Germany’s highest court ruled yesterday that the country’s election law is unconstitutional, leaving it with no valid rules on how to distribute seats in the Bundestag lower house just over a year before the next general election.

The Karlsruhe-based constitutional court upheld a case brought by the opposition Social Democrats (SPD), the Greens and more than 3,000 citizens against the law, which was altered by the chancellor Angela Merkel’s centre-right coalition last year.

Germany’s complex system, which can end up creating extra or “overhang” parliamentary seats that benefit bigger parties, breaches citizens’ rights to take part in direct, free and equal elections as enshrined in the constitution, the court said.

Dr Merkel’s government, preoccupied with trying to stem the euro zone debt crisis, now has to come up with a new law by autumn 2013, when the next federal election is due.

Government officials said they expected to have a law in effect by then and refused to speculate on what would happen if that were not the case.

In Germany, each voter can cast two ballots – one for a specific candidate in his or her constituency and the second for a particular party.

If a party wins more direct seats in a constituency than it would theoretically get according to the percentage of second votes, the Bundestag creates extra, or “overhang” seats. This system has over the years benefited the bigger parties, and most of all Dr Merkel’s conservative Christian Democrats (CDU).

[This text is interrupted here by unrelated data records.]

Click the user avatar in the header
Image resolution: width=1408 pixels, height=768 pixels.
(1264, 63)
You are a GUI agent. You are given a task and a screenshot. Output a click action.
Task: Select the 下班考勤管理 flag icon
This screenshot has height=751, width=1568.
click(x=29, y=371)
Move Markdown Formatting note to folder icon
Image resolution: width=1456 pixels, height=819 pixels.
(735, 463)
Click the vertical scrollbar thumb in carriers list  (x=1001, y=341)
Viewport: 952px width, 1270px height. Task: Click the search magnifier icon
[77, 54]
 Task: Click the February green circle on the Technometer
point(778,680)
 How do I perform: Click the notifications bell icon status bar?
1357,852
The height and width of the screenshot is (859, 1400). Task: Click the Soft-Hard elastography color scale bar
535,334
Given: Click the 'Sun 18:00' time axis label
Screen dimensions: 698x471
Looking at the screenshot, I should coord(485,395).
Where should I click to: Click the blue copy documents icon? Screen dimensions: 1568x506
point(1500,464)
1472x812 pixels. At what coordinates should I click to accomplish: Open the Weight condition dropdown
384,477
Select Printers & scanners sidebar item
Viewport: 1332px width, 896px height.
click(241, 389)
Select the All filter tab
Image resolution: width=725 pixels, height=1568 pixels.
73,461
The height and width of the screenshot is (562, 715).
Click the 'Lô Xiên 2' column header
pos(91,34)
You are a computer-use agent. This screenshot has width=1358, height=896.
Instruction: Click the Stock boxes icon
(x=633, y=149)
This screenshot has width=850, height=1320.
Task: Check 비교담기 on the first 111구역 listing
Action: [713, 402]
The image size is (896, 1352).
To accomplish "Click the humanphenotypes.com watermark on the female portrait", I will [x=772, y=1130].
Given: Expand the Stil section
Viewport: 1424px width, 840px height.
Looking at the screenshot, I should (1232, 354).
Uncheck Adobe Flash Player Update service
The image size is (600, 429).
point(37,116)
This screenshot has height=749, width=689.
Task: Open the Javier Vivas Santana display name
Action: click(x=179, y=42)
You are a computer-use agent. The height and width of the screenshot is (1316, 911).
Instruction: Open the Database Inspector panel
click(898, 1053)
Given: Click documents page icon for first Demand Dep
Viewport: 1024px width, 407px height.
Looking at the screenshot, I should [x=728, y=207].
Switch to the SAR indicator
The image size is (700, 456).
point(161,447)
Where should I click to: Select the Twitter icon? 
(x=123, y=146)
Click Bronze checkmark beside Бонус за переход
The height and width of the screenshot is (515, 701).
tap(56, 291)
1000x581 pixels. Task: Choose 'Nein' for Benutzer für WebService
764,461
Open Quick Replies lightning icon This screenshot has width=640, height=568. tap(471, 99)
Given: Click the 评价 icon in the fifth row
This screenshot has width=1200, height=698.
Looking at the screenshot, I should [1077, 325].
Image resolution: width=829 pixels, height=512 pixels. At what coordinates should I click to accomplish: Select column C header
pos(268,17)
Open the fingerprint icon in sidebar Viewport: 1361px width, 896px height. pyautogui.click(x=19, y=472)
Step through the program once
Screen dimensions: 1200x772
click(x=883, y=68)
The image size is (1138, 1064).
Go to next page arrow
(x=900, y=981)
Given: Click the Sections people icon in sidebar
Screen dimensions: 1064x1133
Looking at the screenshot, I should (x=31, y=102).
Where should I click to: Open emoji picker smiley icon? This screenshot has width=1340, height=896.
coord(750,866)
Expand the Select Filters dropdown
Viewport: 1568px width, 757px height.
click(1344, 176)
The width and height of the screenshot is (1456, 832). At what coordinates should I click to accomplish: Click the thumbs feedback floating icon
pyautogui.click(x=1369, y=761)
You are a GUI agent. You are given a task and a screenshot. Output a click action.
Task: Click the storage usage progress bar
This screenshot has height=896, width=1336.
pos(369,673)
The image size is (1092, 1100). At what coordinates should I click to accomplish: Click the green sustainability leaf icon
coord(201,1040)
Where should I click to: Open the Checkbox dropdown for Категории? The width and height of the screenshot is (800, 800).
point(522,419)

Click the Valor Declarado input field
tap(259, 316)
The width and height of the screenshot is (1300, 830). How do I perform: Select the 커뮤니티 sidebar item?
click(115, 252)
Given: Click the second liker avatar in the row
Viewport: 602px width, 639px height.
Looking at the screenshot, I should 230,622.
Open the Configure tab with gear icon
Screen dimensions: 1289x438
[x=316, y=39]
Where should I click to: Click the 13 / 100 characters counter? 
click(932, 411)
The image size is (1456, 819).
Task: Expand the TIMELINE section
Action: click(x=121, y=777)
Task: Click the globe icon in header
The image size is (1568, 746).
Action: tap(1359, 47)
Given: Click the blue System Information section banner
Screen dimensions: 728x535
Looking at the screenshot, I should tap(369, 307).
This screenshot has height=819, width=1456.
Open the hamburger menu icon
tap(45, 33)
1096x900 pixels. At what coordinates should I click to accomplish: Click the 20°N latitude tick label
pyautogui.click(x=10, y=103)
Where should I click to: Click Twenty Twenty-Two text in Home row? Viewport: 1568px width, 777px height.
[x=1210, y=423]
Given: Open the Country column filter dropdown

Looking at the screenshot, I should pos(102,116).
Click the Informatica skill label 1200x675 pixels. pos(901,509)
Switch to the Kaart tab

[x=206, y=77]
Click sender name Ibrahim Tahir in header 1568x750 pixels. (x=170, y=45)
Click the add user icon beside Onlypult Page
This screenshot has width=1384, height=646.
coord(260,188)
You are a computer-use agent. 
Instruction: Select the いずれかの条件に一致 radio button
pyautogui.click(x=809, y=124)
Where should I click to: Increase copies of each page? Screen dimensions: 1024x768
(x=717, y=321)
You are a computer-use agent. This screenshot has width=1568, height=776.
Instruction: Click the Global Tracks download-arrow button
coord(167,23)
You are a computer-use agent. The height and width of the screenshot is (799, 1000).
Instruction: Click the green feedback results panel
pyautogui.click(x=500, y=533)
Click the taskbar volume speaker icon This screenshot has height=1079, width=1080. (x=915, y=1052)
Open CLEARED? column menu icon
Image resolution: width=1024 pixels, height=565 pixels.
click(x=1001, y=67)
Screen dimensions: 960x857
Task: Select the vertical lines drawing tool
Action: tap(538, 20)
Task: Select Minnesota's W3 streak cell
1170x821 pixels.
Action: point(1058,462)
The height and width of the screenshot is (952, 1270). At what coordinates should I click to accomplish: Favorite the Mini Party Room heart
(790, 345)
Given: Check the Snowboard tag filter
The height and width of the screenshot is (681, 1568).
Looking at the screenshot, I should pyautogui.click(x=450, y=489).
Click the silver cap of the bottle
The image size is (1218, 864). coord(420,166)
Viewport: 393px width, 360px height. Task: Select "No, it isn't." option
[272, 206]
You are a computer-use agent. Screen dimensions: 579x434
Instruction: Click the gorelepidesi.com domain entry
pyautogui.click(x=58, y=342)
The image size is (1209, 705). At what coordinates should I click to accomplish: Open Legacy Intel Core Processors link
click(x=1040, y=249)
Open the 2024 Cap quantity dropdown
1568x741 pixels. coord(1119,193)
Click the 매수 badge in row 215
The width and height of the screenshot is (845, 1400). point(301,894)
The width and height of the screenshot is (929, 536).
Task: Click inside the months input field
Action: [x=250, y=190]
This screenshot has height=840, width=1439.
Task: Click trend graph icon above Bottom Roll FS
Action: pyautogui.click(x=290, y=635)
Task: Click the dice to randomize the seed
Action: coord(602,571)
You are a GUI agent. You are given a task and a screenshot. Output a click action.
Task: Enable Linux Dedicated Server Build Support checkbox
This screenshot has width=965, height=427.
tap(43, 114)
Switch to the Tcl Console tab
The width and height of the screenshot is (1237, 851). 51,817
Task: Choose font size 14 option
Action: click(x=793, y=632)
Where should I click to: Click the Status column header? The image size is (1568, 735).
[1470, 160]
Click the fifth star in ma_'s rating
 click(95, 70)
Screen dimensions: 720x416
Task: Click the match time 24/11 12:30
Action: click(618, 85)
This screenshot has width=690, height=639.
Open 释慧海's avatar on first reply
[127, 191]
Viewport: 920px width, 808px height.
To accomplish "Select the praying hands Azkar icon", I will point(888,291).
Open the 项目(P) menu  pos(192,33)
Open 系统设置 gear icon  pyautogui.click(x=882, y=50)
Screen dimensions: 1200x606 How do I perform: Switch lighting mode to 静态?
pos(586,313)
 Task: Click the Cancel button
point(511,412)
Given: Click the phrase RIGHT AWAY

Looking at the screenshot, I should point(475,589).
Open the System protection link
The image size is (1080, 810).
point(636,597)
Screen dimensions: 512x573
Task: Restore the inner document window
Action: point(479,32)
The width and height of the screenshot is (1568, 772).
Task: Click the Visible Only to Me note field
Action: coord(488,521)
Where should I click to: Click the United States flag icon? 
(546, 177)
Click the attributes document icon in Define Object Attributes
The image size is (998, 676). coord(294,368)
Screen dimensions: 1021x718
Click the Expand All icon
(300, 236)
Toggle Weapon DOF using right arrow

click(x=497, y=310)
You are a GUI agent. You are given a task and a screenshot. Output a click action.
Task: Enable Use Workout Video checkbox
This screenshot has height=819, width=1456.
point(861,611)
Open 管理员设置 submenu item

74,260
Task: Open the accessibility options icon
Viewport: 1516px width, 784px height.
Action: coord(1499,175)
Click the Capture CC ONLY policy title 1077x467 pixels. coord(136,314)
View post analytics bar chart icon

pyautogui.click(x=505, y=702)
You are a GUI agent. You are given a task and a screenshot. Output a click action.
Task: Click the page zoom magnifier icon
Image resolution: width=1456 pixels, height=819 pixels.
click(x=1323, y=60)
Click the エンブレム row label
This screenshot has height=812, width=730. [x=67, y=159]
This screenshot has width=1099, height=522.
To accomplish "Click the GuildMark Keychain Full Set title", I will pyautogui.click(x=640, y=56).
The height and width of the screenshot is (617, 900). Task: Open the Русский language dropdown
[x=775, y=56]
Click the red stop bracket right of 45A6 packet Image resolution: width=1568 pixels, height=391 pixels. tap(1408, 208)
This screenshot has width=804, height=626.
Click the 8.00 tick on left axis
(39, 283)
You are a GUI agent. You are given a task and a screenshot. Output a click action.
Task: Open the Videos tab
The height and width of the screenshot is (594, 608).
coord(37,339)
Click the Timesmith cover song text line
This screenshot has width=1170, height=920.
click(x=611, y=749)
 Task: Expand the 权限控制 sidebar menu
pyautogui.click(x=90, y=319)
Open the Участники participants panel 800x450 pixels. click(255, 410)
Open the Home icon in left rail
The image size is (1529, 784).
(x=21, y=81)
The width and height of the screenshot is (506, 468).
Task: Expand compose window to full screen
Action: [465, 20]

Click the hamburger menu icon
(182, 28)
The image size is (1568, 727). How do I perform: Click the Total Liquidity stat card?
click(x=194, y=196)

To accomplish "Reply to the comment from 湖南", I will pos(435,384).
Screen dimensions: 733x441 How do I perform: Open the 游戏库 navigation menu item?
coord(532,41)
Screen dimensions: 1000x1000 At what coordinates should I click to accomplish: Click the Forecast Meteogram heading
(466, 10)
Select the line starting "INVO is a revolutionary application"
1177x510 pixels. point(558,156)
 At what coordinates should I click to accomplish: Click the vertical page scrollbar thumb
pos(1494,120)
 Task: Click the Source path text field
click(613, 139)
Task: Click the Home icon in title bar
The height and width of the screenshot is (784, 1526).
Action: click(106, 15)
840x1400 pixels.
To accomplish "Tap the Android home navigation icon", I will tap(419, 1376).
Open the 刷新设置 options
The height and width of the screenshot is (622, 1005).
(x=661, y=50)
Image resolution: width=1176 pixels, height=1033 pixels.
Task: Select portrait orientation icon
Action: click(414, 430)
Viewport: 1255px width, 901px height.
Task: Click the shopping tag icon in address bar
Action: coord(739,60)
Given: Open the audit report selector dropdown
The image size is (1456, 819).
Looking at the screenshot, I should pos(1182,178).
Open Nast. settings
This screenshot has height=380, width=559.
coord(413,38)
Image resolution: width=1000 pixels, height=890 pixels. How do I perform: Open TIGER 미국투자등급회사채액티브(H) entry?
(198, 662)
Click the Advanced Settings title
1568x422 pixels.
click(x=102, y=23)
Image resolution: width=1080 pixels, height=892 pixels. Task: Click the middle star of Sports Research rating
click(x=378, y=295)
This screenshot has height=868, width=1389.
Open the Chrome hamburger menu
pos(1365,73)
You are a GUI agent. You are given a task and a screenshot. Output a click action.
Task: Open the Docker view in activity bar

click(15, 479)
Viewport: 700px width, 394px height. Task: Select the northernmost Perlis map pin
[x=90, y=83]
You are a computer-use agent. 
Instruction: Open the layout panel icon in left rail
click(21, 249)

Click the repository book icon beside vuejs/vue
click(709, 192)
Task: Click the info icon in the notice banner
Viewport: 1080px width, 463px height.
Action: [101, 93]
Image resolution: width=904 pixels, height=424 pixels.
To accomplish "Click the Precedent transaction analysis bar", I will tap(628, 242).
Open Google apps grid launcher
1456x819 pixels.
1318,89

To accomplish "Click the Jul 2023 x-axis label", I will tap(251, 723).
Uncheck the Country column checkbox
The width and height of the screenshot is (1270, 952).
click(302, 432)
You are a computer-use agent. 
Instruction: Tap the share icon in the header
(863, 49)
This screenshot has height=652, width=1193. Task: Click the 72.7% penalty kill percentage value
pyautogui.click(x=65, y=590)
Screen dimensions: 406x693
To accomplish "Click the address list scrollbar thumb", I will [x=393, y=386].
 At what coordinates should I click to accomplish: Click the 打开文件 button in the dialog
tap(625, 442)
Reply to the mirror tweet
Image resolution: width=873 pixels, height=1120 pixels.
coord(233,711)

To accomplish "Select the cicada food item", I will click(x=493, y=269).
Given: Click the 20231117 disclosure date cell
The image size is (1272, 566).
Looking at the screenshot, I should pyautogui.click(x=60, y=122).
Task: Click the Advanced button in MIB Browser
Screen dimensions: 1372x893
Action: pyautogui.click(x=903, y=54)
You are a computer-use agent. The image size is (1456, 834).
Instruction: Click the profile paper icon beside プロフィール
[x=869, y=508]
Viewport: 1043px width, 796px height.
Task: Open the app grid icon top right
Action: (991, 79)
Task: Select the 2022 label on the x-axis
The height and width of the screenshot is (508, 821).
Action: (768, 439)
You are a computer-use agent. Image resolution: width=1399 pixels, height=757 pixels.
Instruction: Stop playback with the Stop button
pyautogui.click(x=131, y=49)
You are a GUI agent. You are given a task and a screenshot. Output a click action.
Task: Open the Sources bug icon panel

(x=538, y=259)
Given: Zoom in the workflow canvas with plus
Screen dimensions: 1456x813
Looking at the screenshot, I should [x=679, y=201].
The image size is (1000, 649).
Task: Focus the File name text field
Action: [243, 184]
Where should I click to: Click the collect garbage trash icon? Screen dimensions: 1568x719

In 2009, the CDU and its sister party, the Christian Social Union (CSU) won a total of 24 overhang seats.

Yesterday’s ruling, which follows a judgment in 2008 when the court said the system could give an advantage to bigger parties, makes clear that last year’s changes left a system that was still at odds with the constitution.

Whereas usually on such matters a cross-party consensus is reached, Dr Merkel’s government decided to go ahead with the changes despite objections from opposition parties.